### Set of tasks
[A] Using the passage on Cézanne's Maisons en Provence, explain how the painting's gentle oscillations are formed.
[B] Translate this sentence from the passage on Cézanne's Maisons en Provence into Spanish: "Cézanne found the site much as we see it today, if we allow for the changes to the building."
[C] Revise the passage on Cézanne's Maisons en Provence, starting with "Cézanne found the" and going on through "of the painting.", so that "hillside" becomes "slope".
** START Quoted text **
Maisons en Provence (la vallée de Riaux près de l’Estaque) 1882-1883
64.7 x 81.2 cm
R438 FWN152

Photo Pavel Machotka

Photographie Pavel Machotka

 

 

 

 

 

 

 

 

The splendid Maisons en Provence, date estimated between 1879 and 1882, is tightly integrated by means of the short, full-paste brushstrokes, set down slowly and deliberately, yet the apparently unhurried pace of Cézanne’s work is no impediment to creating a dynamic interplay of forces in a well resolved composition.

Cézanne found the site much as we see it today, if we allow for the changes to the building. A house with rhythmically balancing roofs is set in an undulating hillside yet one where, after a closer look, we see the undulations in the hill become planes that parallel the roofs and lend a gentle rhythm to the whole. It is these correspondences that Cézanne seizes upon, and converts into his composition. He sets his touches down in long striations that descend the hill diagonally, and the striations, not the touches themselves, come to form the gentle oscillations that are the essence of the painting.
** END Quoted text **
** START Data excerpt **
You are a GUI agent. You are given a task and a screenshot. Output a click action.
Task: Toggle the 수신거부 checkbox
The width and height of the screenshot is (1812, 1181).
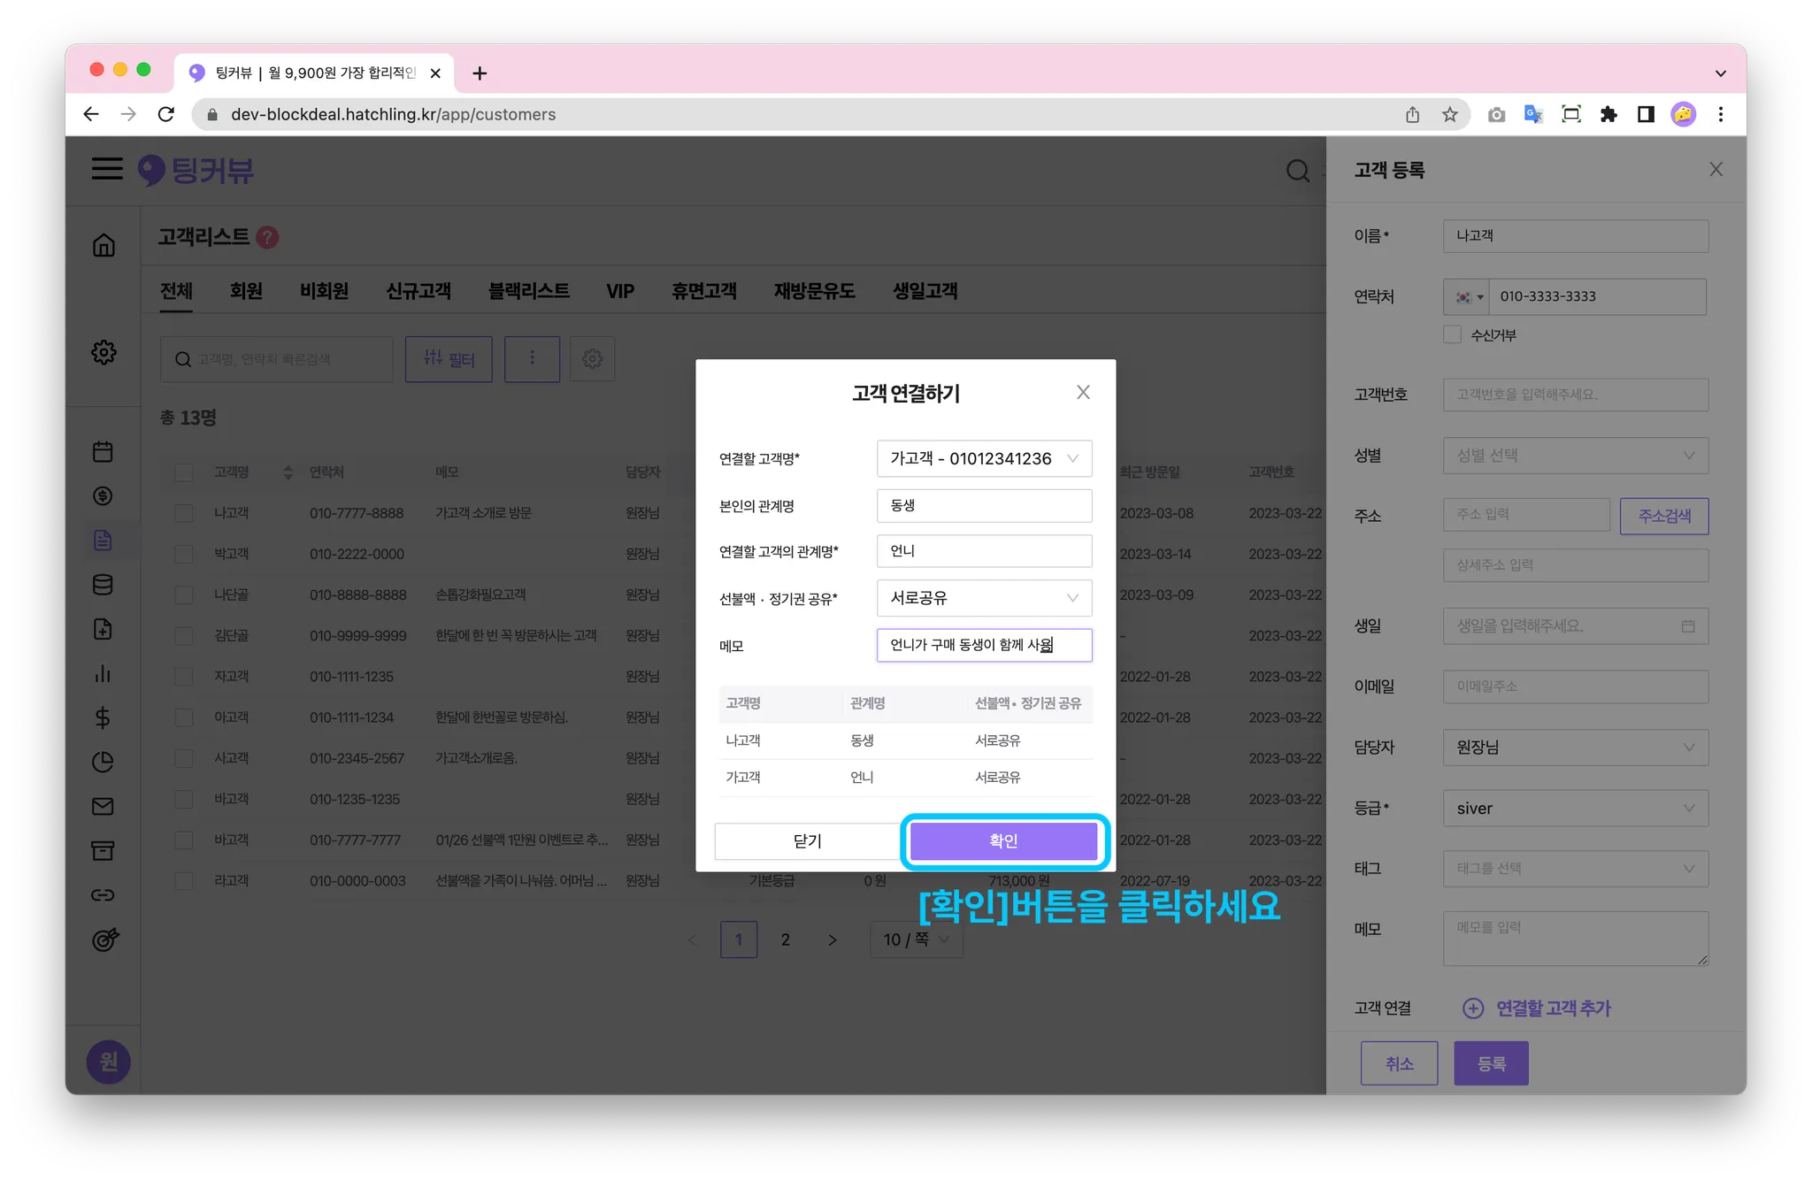pos(1452,334)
** END Data excerpt **
### Solutions
[A] Cézanne lays his touches down in long striations that run diagonally down the hill. These striations, not the individual touches, form the gentle oscillations that are the essence of the painting.

[B] Cézanne encontró el lugar tal como lo vemos hoy, si tenemos en cuenta los cambios en el edificio.

[C]
Cézanne found the site much as we see it today, if we allow for the changes to the building. A house with rhythmically balancing roofs is set in an undulating slope yet one where, after a closer look, we see the undulations in the hill become planes that parallel the roofs and lend a gentle rhythm to the whole. It is these correspondences that Cézanne seizes upon, and converts into his composition. He sets his touches down in long striations that descend the hill diagonally, and the striations, not the touches themselves, come to form the gentle oscillations that are the essence of the painting.